Educational Codeforces Round 97 (Rated for Div. 2)

E. Make It Increasing Educational Codeforces Round 97 (Rated for Div. 2)

题目连接

题解：

因为b[i]的值是确定，所以知道操作 b[i] 到b[i - 1]的区间， 当 (a[i] - a[j] < i - j (i > j)) 那么可以证明一定无法构成， 所以先判断是否可以构造，如果都满足， 那么对与每段 (b[i - 1])到 (b[i]) 可以先将(a[i] = a[i] - i)

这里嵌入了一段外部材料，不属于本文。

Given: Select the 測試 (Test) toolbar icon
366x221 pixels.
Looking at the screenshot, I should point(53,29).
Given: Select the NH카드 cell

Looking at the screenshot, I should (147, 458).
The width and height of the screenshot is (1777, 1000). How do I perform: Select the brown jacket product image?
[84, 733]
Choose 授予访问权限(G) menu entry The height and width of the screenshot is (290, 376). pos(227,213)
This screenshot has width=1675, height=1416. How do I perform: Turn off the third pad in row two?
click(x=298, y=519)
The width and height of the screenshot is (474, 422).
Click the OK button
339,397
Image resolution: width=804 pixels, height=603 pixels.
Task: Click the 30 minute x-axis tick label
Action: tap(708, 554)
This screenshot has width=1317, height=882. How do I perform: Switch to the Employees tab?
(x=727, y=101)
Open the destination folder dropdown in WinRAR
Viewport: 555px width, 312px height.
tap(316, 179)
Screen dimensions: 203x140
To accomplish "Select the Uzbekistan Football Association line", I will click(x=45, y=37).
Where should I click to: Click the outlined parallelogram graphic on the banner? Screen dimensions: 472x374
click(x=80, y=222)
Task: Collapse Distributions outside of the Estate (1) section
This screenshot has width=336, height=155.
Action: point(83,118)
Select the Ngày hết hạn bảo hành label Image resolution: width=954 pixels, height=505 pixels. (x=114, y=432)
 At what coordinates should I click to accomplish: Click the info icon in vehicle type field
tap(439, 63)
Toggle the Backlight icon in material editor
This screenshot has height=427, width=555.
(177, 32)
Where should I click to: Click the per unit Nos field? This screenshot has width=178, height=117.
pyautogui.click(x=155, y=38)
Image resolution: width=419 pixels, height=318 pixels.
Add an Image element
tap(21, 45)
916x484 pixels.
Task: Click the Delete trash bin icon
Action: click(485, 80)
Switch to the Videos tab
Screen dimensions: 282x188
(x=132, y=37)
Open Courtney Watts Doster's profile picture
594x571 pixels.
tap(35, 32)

这样做的目的是保证存在 (a[i] > a[j] ，且 i > j) 那么就是且以 (b[i - 1])开始 (b[i]) 结束的最长上升子序列， 可以用二分优化到 n * log(n)也可以用线段树优化。

代码：

    #include<bits/stdc++.h>
    using namespace std;
     
    const int N = 5e5 + 7;
    typedef long long ll;
     
    ll a[N], n, k, b[N];
    int rt;
     
    int tree[40 * N], ls[40 * N], rs[40 * N], dp[N];
    int top = 1;
    #define m (l + r) / 2
    void update(int v, int pos, int l, int r, int &node) {
        if (node == 0) node = top++;
        if (l == r) {
            tree[node] = v;
            return;
        }
        if (pos <= m) update(v, pos, l, m, ls[node]);
        else update(v, pos, m + 1, r, rs[node]);
        tree[node] = max(tree[ls[node]], tree[rs[node]]);
    }
     
    int query(int ql, int qr, int l, int r, int node) {
        if (ql <= l && qr >= r) {
            return tree[node];
        }
        int ans = 0;
        if (ql <= m) ans = max(ans, query(ql, qr, l, m, ls[node]));
        if (qr > m) ans = max(ans, query(ql, qr, m + 1, r, rs[node]));
        return ans;
    }
     
    int work(int l, int r) {
        int maxn = n + 2;
        for (int i = l; i <= r; i++) {
            dp[i] = 0;
        }
        for (int i = l + 1; i <= r; i++) {
            if (a[i] >= a[l]) {
                dp[i] = 2;
            } else {
                dp[i] = -1e8;
            }
        }
     
        for (int i = l + 1; i <= r; i++) {
            dp[i] = max(dp[i], query(1, a[i], 1, maxn, rt) + 1);
            if (dp[i] > 1)
            update(dp[i], a[i], 1, maxn, rt);
        }
     
        for (int i = l; i <= r; i++) {
            update(0, a[i], 1, maxn, rt);
        }
        
        if (dp[r] < 2) {
            return -1;
        }
        return (r - l + 1) - dp[r];
        
    }
     
    vector<int> g;
     
    int get_id(int x) {
        return lower_bound(g.begin(), g.end(), x) - g.begin() + 1;
    }
     
    int main() {
        ios::sync_with_stdio(0);
        cin >> n >> k;
        for (int i = 1; i <= n; i++) {
            cin >> a[i];
            a[i] = a[i] - i;
            g.push_back(a[i]);
        }
        sort(g.begin(), g.end());
        g.erase(unique(g.begin(), g.end()), g.end());
        for (int i = 1; i <= k; i++) {
            cin >> b[i];
        }
     
        for (int i = 1; i <= n; i++) {
            a[i] = get_id(a[i]);
        }
        b[0] = 0;
        b[k + 1] = n + 1;
        a[0] = 0;
        a[n + 1] = n + 2;
     
        int ans = 0;
     
        for (int i = 1; i <= k + 1; i++) {
            int cnt = work(b[i - 1], b[i]);
            if (cnt < 0) {
                cout << -1 << endl;
                return 0;
            }
            ans += cnt;
        }
        cout << ans << endl;
     
     
    }